_What needs to be done:_
Set down a word-for-word copy of the data below, limited to the lines from the first through the line with "Task: Click the Share button".

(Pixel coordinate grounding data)

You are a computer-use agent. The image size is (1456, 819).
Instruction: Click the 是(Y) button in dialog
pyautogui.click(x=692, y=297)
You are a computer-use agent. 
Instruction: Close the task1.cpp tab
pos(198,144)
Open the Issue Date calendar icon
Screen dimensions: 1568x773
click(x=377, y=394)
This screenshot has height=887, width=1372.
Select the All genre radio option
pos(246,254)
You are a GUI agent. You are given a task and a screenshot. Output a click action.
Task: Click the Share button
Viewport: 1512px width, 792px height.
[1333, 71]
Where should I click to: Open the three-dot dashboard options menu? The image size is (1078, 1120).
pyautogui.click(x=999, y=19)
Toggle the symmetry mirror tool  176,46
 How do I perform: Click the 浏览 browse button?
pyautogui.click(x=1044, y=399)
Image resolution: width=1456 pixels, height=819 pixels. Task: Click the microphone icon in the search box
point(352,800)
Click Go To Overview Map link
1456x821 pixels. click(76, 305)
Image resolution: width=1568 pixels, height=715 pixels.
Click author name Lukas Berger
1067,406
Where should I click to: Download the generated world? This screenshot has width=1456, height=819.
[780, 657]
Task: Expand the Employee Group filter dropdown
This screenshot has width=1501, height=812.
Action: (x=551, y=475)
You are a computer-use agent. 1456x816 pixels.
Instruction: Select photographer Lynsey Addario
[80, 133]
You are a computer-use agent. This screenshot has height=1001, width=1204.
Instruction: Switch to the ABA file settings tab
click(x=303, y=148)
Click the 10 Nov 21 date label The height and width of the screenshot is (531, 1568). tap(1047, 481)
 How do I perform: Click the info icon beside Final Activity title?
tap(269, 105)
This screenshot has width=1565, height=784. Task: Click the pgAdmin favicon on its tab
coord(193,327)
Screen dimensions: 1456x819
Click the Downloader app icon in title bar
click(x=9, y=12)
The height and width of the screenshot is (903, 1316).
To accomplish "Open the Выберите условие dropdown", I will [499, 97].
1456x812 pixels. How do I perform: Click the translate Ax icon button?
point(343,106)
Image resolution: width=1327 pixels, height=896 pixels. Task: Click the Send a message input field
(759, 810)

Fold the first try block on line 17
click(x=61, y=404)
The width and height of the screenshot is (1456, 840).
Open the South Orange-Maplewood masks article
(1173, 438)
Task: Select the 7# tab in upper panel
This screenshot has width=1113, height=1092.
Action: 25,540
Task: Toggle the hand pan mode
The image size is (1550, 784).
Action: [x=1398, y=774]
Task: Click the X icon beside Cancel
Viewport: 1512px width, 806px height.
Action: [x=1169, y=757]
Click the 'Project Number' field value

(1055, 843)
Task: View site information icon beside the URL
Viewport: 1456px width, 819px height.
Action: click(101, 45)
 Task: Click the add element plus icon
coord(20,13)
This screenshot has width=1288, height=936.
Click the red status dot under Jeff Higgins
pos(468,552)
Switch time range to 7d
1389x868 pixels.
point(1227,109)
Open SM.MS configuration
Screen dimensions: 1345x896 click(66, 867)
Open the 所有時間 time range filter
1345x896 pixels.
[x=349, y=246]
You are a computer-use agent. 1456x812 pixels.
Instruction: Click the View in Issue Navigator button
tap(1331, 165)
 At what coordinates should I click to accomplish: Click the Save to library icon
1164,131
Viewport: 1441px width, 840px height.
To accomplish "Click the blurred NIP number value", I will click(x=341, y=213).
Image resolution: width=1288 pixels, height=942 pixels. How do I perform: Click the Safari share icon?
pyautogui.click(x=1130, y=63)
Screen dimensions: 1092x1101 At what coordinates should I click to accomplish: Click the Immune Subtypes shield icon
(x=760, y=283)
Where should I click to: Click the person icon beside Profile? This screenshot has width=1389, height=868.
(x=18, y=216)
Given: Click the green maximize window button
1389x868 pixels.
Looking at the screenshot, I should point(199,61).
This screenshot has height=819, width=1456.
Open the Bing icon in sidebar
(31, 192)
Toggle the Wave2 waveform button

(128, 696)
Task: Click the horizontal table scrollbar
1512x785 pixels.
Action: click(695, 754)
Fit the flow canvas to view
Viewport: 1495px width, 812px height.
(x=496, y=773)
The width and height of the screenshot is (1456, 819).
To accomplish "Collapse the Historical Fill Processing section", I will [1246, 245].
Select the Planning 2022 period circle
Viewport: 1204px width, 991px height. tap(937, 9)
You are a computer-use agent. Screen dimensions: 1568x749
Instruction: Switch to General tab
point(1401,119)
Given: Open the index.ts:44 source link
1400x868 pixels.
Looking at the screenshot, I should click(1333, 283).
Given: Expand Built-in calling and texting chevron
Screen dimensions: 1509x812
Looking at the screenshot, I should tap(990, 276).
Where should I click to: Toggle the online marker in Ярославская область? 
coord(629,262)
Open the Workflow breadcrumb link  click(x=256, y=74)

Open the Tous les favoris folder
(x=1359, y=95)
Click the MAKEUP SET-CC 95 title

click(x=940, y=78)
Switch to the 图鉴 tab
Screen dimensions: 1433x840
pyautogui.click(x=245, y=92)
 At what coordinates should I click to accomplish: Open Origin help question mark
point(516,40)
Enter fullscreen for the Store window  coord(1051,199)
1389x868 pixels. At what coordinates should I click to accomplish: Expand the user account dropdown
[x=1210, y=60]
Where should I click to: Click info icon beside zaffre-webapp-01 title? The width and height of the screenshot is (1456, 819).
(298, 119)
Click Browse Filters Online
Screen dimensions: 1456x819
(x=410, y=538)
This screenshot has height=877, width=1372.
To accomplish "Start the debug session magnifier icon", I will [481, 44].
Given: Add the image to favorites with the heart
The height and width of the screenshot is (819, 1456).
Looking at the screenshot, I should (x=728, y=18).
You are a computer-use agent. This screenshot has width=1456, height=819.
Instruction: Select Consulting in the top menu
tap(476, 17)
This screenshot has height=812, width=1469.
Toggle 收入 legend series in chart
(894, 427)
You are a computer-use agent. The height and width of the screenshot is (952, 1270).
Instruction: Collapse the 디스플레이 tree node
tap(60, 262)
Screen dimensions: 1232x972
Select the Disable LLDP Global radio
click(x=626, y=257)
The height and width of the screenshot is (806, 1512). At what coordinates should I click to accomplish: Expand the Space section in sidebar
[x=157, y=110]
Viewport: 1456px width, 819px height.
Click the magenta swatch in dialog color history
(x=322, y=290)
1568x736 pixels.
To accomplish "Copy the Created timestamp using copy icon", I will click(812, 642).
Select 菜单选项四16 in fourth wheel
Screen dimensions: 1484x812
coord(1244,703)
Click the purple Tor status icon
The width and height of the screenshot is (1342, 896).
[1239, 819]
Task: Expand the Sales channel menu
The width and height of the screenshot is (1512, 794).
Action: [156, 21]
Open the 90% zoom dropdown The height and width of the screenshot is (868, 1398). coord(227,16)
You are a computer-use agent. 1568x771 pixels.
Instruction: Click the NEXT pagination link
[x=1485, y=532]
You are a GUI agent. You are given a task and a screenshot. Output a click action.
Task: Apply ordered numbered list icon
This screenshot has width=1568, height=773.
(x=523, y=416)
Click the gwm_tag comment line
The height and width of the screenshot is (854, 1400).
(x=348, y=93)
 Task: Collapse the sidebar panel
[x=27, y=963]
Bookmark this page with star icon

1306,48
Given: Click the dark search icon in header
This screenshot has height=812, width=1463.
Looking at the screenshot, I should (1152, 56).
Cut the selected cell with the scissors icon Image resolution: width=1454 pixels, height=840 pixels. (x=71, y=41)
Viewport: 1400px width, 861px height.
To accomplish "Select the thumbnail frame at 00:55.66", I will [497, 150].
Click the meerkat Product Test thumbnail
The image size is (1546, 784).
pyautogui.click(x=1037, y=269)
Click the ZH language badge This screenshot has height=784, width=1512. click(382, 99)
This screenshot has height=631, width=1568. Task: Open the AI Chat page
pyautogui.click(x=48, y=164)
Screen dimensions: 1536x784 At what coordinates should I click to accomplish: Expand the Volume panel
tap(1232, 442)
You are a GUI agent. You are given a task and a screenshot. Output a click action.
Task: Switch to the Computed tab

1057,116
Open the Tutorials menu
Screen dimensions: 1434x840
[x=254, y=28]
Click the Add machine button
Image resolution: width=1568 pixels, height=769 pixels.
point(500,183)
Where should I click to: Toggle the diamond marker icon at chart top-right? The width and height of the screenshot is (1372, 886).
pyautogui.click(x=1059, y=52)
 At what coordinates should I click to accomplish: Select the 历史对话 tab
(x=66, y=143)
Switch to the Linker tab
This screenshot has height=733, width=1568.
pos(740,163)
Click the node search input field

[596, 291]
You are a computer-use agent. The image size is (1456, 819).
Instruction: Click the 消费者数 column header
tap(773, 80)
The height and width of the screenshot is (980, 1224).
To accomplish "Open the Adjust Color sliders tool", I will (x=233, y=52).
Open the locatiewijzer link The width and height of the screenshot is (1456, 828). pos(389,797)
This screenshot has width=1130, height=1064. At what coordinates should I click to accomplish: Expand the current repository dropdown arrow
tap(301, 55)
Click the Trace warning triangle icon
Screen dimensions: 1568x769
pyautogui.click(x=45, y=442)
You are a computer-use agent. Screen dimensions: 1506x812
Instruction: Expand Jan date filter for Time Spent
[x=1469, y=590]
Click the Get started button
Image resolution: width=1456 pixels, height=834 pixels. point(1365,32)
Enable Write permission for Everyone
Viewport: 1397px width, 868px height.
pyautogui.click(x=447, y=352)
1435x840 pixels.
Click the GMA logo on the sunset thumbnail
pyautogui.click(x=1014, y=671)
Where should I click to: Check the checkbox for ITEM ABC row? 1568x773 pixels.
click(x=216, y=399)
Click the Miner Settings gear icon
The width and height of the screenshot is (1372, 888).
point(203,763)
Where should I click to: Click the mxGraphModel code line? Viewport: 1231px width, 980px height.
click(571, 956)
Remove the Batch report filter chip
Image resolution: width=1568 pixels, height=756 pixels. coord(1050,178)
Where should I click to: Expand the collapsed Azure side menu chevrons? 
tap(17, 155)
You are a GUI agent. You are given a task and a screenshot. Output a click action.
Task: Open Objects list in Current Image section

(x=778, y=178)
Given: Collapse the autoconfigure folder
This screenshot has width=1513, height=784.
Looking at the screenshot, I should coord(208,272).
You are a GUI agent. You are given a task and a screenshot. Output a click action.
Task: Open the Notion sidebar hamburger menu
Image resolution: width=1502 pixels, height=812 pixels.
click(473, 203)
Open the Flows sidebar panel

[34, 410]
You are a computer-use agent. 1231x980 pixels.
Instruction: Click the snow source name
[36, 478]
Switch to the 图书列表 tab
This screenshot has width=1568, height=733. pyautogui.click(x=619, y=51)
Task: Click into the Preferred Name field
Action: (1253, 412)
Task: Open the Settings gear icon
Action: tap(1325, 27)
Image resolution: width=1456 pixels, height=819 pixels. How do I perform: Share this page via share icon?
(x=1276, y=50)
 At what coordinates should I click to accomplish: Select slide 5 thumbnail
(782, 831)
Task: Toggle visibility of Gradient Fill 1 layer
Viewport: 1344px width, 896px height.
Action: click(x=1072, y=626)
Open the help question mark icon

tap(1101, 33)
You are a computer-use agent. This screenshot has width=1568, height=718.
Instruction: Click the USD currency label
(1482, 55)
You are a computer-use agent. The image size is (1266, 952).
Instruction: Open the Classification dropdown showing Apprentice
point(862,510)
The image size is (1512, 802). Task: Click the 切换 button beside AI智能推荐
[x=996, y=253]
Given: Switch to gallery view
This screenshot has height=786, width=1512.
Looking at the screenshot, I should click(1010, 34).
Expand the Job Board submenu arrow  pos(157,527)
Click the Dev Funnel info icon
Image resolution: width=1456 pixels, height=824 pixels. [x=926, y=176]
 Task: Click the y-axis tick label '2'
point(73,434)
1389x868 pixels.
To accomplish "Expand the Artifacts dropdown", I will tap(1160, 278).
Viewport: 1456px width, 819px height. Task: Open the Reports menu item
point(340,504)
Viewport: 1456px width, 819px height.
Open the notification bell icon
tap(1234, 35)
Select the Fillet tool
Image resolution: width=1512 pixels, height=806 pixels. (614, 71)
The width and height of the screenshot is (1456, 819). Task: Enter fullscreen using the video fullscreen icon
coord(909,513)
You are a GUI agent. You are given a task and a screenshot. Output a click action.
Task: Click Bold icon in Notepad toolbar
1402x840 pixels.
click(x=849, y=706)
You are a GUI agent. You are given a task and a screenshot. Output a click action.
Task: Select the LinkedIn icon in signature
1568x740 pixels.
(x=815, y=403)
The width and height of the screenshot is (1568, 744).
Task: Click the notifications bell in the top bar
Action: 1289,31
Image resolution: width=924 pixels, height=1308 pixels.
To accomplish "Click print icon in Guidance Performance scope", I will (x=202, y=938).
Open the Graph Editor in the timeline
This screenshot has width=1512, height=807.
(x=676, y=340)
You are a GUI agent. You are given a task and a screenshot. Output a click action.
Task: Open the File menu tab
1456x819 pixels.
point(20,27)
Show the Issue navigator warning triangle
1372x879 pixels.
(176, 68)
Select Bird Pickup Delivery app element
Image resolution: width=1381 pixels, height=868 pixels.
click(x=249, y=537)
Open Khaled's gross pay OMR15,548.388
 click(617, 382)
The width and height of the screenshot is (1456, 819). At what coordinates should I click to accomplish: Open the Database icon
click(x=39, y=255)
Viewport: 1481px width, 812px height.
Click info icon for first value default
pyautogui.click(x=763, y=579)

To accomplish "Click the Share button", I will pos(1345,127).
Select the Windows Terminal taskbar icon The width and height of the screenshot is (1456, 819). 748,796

_Output of the task:_
You are a computer-use agent. The image size is (1456, 819).
Instruction: Click the 是(Y) button in dialog
pyautogui.click(x=692, y=297)
You are a computer-use agent. 
Instruction: Close the task1.cpp tab
pos(198,144)
Open the Issue Date calendar icon
Screen dimensions: 1568x773
click(x=377, y=394)
This screenshot has height=887, width=1372.
Select the All genre radio option
pos(246,254)
You are a GUI agent. You are given a task and a screenshot. Output a click action.
Task: Click the Share button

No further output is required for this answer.